Duke University Press
Reviewed by:
Delivering Views: Distant Cultures in Early Postcards. Edited by Christraud M. Geary and Virginia-Lee Webb. (Washington, DC: Smithsonian Institution Press, 1998. vii + 199 pp., acknowledgments, introduction, bibliography, photographic sources, contributors, index. $55.00 cloth.)

This beautiful book’s cover features a tinted antique postcard showing a richly garbed merchant from Senegal, an image that evokes the world of a century ago, a much more culturally diverse place than today’s franchise-saturated globe. Already, one’s interest in these small treasures of popular [End Page 848] art has been piqued, but the book’s essays show how such interest betrays a complicity with the racism, imperialism, and pornography in international postcards of a century ago, as discernible to the politically correct modern eye. In their introduction Christraud M. Geary and Virginia-Lee Webb acknowledge the contradictory responses these postcard images encite. Native postcard subjects may be seen as victims of colonialist exploitation at the same time that one feels “a strange sense of nostalgia. . . . The exotic aura of these foreign peoples has not diminished[,] . . . and if not critically exposed as what they are, the images may indeed reinvoke their original context. In this vein, should such postcards be reprinted at all? This question poses a dilemma that should certainly be kept in mind when looking at the images in this book” (10).

For example, in “Souvenirs of Imperialism: World’s Fair Postcards,” Robert Rydell assumes (without citing any evidence) that the Western response to such imagery was public compliance with “the essential rightness of imperialism” and that those “on display” felt “angry, fearful, defiant, or embarrassed” (58). The page facing this text shows a postcard of a handsome watercolor painting of a native of Nyasaland, and the juxtaposition of Rydell’s thought and the beautifully displayed image does, in fact, induce the attraction-repulsion syndrome the editors referred to in their introduction. I felt embarrassed to admire this expression of postcard art and superb book design, and queasy at the prospect of seeing more of the book’s images while having to read more emotional invective basing whole constellations of oppressed cultural attitudes on the fleeting facial expressions of postcard subjects.

Fortunately, the book’s other essays present more sensible, fact-based perspectives. Picture postcard use began about a century ago, with the conjunction of mass-produced printing, photography, and international travel, according to Howard Woody’s well-documented chapter, “International Postcards.” Cards ranged from beautiful color lithographs of famous or exotic subjects to modest local advertisements. In 1909 in the United States and Great Britain, 1.5 billion postcards were sent, and many others were purchased for immediate curation.
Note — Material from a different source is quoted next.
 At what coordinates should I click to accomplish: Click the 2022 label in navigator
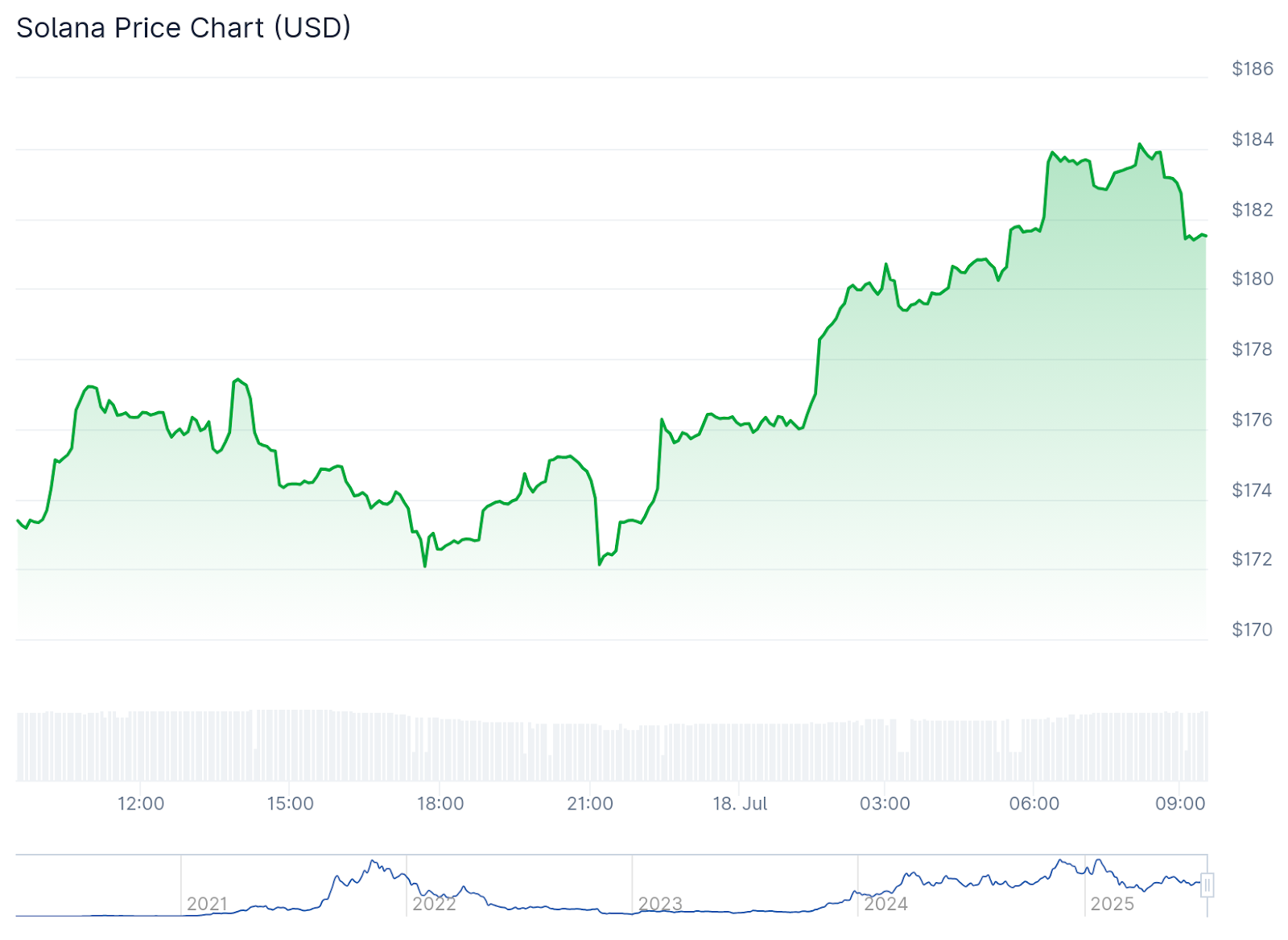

In the United States, Native Americans were popular subjects. In “Symbols, Souvenirs, and Sentiments: Postcard Imagery of Plains Indians, 1898–1918,” Patricia Albers points out that postcard images from Plains Indians tribes were so pervasive that cultural characteristics such as the feathered war bonnet and use of the horse and tipi were adopted by tribes across the country in order to identify themselves as Indians to their fellow Americans.

Photography was the means by which the world came to know itself, [End Page 849] and when Commodore Matthew Perry “opened” Japan in the 1850s, a member of his crew began making daguerreotypes of Japanese subjects. In “Japonisme and American Postcard Visions of Japan: Beauties and Workers, Cherry Blossoms and Silkworms,” Ellen Handy notes that at a time when Japanese artistic conventions were influencing Vincent Van Gogh and James Whistler, Japanese photographic conventions for postcards strictly followed European prototypes as to composition. Subject matter varied from maidens in kimonos to commercial and farming scenes.